Even to the casual observer, this last year’s torrent of cyber attacks demonstrated the need to do much more to secure our government systems. Years of underinvestment and a stubborn reliance on legacy software caught up with us in a dramatic fashion. Organizations used to approach cybersecurity by building a hardened perimeter – one that would keep the adversary from infiltrating from the outside. But, as we have seen all too often when a threat penetrates the network and breaches the perimeter, the adversary has free reign to move laterally across the network as well as any connected systems, compromising assets and causing irrevocable damage. In the wake of COVID-19, high-profile breaches such as SolarWinds, accelerating cloud migration, and an ever-expanding digital attack surface mean that a shift in mindset is all the more critical. Moreover, with the rise of remote work and mobile, hybrid and multi-cloud adoption surging (75% of cloud infrastructure users are multi-cloud today), new technologies and IT environments are opening up attack vectors faster than they can be secured. To address this change, we need to evolve our approach to cybersecurity, and that evolution leads itself to Zero Trust adoption. 

 

Security: What are some strategies federal organizations can use to facilitate expedited Zero Trust adoption agency-wide?

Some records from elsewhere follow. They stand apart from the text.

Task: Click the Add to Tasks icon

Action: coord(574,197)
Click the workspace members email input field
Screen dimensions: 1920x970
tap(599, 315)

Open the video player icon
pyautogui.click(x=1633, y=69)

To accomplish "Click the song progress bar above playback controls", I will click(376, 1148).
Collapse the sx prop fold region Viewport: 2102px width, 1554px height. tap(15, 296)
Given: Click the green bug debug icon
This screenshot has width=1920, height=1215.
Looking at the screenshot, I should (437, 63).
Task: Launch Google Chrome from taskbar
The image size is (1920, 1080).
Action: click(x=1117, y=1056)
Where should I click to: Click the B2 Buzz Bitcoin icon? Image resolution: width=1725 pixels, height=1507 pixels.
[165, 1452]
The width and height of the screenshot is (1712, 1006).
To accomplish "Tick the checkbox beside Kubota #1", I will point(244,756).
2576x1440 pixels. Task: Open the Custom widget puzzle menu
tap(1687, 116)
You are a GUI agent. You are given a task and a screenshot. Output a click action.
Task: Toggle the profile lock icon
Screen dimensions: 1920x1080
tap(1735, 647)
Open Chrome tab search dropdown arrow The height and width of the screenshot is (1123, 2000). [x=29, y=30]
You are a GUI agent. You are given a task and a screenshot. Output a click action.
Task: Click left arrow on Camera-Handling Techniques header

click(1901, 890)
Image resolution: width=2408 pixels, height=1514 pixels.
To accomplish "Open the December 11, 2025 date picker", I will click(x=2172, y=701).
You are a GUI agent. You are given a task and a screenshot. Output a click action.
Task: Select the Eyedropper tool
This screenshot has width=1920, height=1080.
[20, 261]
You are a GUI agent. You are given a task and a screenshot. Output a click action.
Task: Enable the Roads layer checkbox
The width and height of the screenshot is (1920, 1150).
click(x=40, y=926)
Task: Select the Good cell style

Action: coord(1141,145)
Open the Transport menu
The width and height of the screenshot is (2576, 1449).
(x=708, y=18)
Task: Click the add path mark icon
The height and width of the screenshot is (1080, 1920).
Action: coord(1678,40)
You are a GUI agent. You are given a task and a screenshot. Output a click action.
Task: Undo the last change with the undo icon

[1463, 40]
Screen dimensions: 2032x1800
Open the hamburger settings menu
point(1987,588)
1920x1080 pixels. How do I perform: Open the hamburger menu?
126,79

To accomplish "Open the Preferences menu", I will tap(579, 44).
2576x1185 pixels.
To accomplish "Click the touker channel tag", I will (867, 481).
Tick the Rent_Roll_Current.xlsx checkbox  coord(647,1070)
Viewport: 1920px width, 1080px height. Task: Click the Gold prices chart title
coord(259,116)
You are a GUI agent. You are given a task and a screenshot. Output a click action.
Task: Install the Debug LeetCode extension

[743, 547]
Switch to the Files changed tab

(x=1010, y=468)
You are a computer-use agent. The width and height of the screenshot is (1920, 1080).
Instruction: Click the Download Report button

Wright: From a data perspective, there are several steps organizations can take to accelerate their Zero Trust journeys. Always start by identifying your organization’s most critical assets — specifically, what you need to protect and monitor in order of priority. Once you’ve triaged your assets, you’ll have a much better idea of where you should be allocating resources and where to start instrumenting and collecting data. 

From there, contextualize, enrich and augment your data. To understand your data, you have to implement a standard taxonomy across all data sources — otherwise, you’re left with a whole lot of noise. Creating a taxonomy for your data will eliminate much confusion, especially as you continue to level up on your security journey. Leverage tools that provide even more context into your data, like threat intelligence, information from vulnerability and patch management tools, and attack surface management solutions.

Finally, define advanced security detections with risk-based alerting (RBA). This will help guarantee the fidelity of the threats in your queue and minimize alert volume. The goal here is to think about: 1: the policies surrounding your zero trust architecture, 2. What users typically do with the systems they have access to, and 3. how to identify patterns of behavior that could be indicative of unusual or malicious activity. 

It’s important to keep in mind that achieving a comprehensive zero-trust policy involves a range of integrated components, but together, these controls provide the necessary data and insights for centralized effective monitoring and policy enforcement. 

 

Security: What are some key steps to evaluate zero trust security frameworks?

Wright: Across the breadth of zero trust frameworks, several tenets go into cultivating a successful zero trust security program: 

  1. All data sources and computing services need to be considered resources.
  2. All communication needs to be secured regardless of where a network is.
  3. Access to individual enterprise resources is granted on a per-session basis.
  4. Access to resources is determined by dynamic policy — including the observable state of client identity, application and the requesting asset — and may include other behavioral attributes.
  5. The enterprise ensures that all owned and associated devices are in the most secure state possible and monitors assets to ensure they remain in the most secure state possible.
  6. All resource authentication and authorization are dynamic and strictly enforced before access is allowed. 

But remember, true zero trust principles should extend beyond just technology. The framework must be embraced within the processes and teams supporting the organization in order to reach its full effectiveness and potential.